Major vault protein regulates class A scavenger receptor-mediated TNF-α synthesis and apoptosis in macrophages.

Atherosclerosis is considered a disease of chronic inflammation largely initiated and perpetuated by macrophage-dependent synthesis and release of pro-inflammatory mediators. Class A scavenger receptor (SR-A) expressed on macrophages plays a key role in this process. However, how SR-A mediated pro-inflammatory response is modulated in macrophages remains ill-defined. Here through immunoprecipitation coupled with mass spectrometry, we reported major vault protein (MVP) as a novel binding partner for SR-A. The interaction between SR-A and MVP was confirmed by immunofluorescence staining and chemical crosslinking assay. Treatment of macrophages with fucoidan, a SR-A ligand, led to a marked increase in TNF-alpha production, which was attenuated by MVP depletion. Further analysis revealed that SR-A stimulated TNF-alpha synthesis in macrophages via the caveolin- instead of clathrin-mediated endocytic pathway linked to p38- and JNK-, but not ERK-, signaling pathways.

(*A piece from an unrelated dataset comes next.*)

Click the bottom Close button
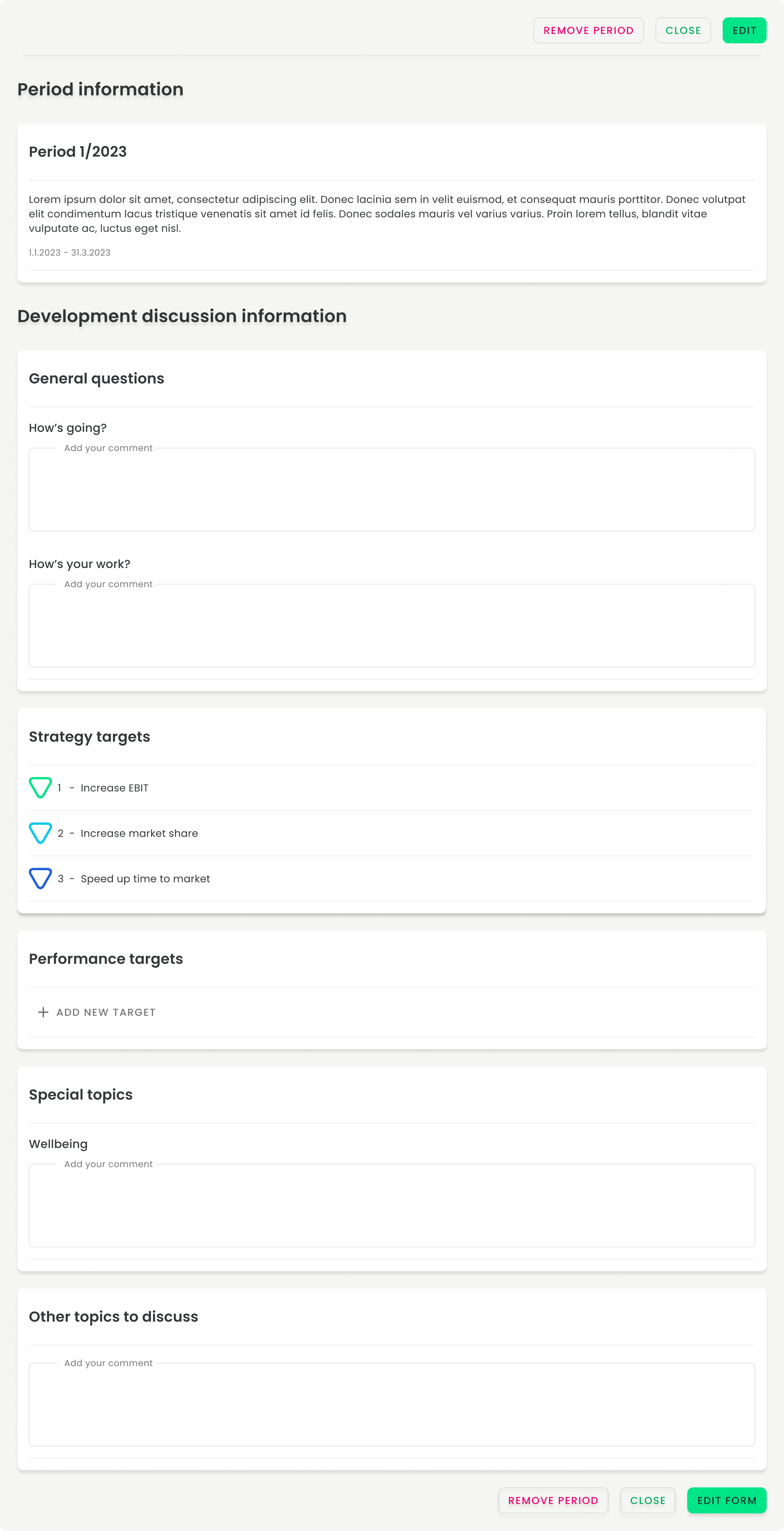Image resolution: width=784 pixels, height=1531 pixels. (648, 1500)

Importantly, fucoidan invoked an enrichment of MVP in lipid raft, a caveolin-reliant membrane structure, and enhanced the interaction between SR-A, caveolin, and MVP. Finally, we demonstrated that MVP elimination ameliorated SR-A-mediated apoptosis in macrophages. As such, MVP may fine-tune SR-A activity in macrophages and by which contributes to the development of atherosclerosis.